‘A split would be better than this squabbling,’ say leaders


Chris Sugden of Anglican Mainstream argued that TEC’s embrace of homosexuality in the church was leading to its downfall. Referring to Saturday’s consecration he said: “TEC had booked a 13,000-seater auditorium and only 3,000 people turned up. You could have got the press conference inside a phone box. This is a sign that the Episcopal Church is marginalising itself. The event was held in California, but the audience was similar to one watching a minor county cricket team playing at Twickenham.”

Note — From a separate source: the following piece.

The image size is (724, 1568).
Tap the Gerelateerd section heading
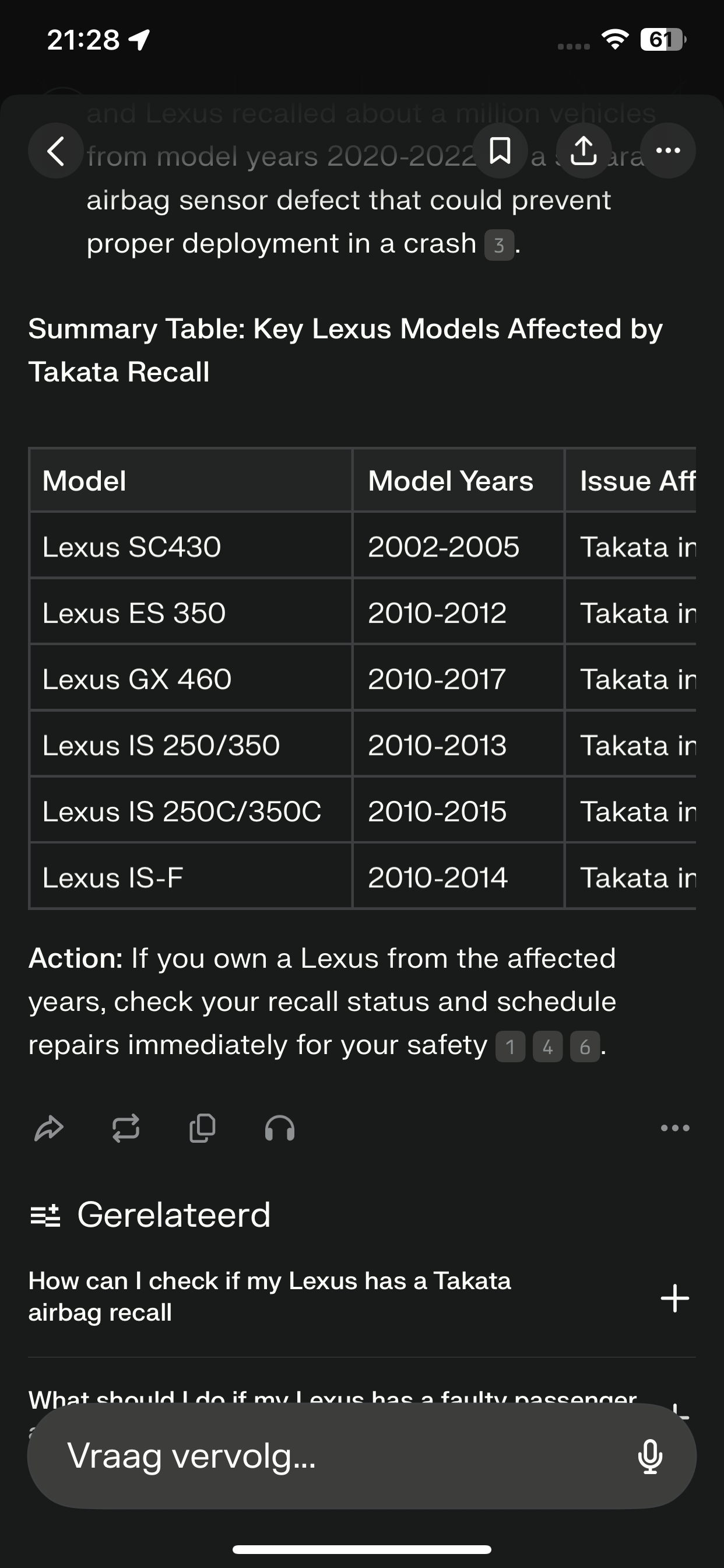(174, 1215)
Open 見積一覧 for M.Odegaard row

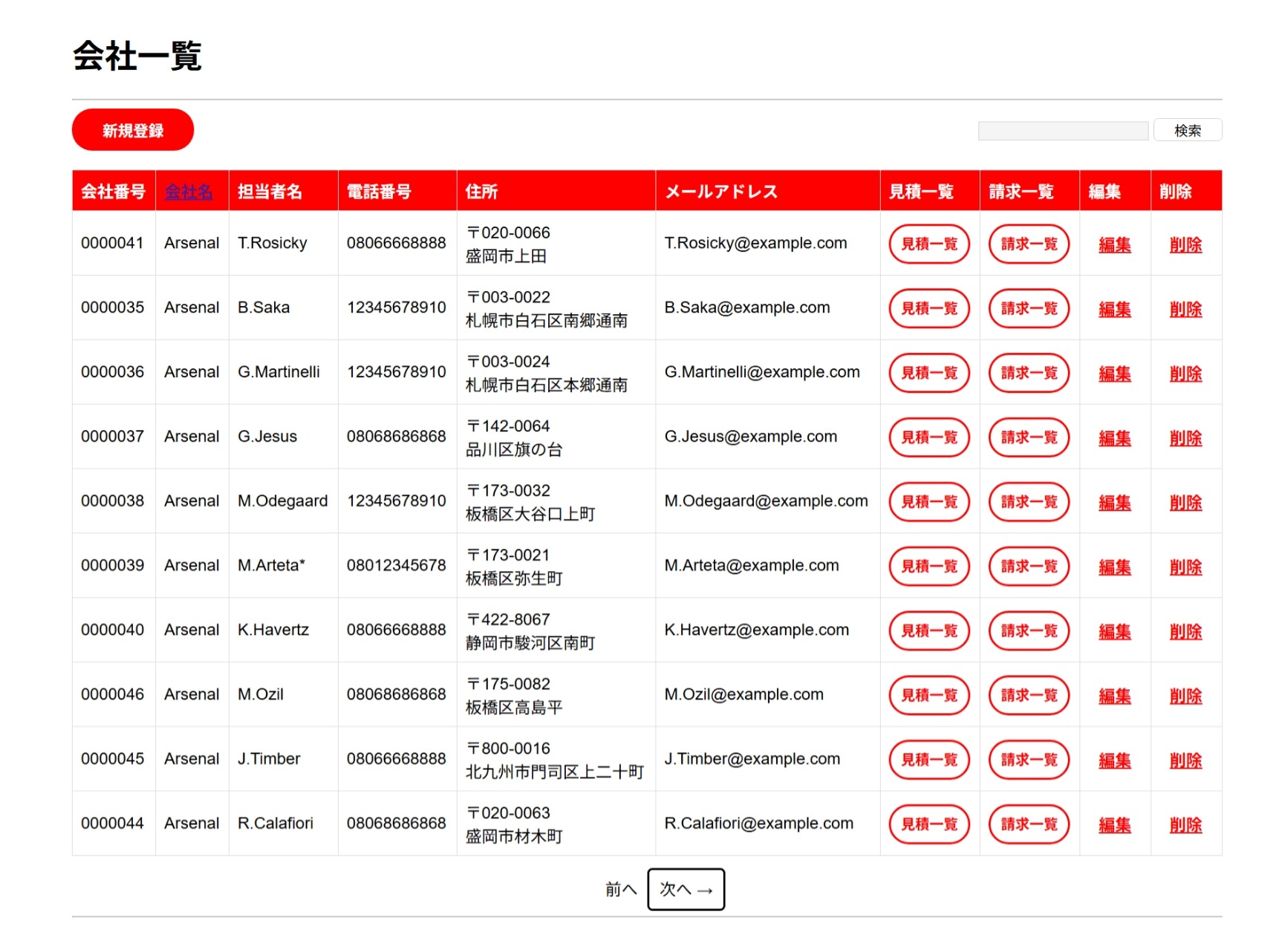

By Matt Cresswell, Church of England Newspaper May 20

A SPLIT in the Anglican Communion would be better than constant squabbling over sexuality,  British Anglican leaders believe. In the wake of the Episcopal Church consecrating the Rev Mary Glasspool last Saturday, the prevalent mood is that decisive action is needed from the Archbishop of Canterbury. ‘Sitting on the fence’ will only prolong the fallout, leaders warn.

Ms Glasspool, 56, was ordained as assistant Los Angeles bishop and is the first homosexual woman bishop to be ordained in the USA. She will work alongside Diane Jardine Brice, who was consecrated the same day. They will serve LA Bishop J Jon Bruno. A statement from the UK LGBT Anglican Coalition said it welcomed the consecrations. “We rejoice that two more women will become bishops in the Anglican Communion. We send them our congratulations and welcome them as bishops with the many gifts that each will bring to the Church.”

Speaking to the CEN, the coalition’s spokesperson, Rev Canon Giles Goddard, said the dispute over homosexuality was damaging the Church. “I hope that we are making progress and I hope that it won’t be long before we can get past this argument and get back to preaching love and justice.” He added: “However, it maybe that some people in the communion will never accept the diversity of practice in the Anglican Communion.”

The Rev Sharon Fergusson, director of the Lesbian & Gay Christian Movement, said that a split could well be the solution. She said: “If the Anglican Church does split it will mean that those who believe homosexuality is wrong can all come together and get on with the job and all those who have no problem with homosexuality can get on and do the job. “It means both groups can get on with what they are supposed to be doing. So much time and energy has been spent in debating this issue when we are supposed to be feeding the poor and reaching out to people and we are not doing those things.”

Chris Sugden of Anglican Mainstream argued that TEC’s embrace of homosexuality in the church was leading to its downfall. Referring to Saturday’s consecration he said: “TEC had booked a 13,000-seater auditorium and only 3,000 people turned up. You could have got the press conference inside a phone box. This is a sign that the Episcopal Church is marginalising itself. The event was held in California, but the audience was similar to one watching a minor county cricket team playing at Twickenham.”

He called for more leadership from Dr Rowan Williams. “What we are waiting for is some expression from the Archbishop of Canterbury. He needs to make it very clear that TEC is no longer a welcome part of the Anglican Communion. “However, there will be a high price to pay for that as TEC provide 30 per cent of the budget of the ACC.”

Mr Sugden added that North America was in a strange situation in that one group of Anglicans, TEC, was testing its relationship with Canterbury while another, The Anglican Church of North America (ACNA), was struggling to be recognised by Canterbury.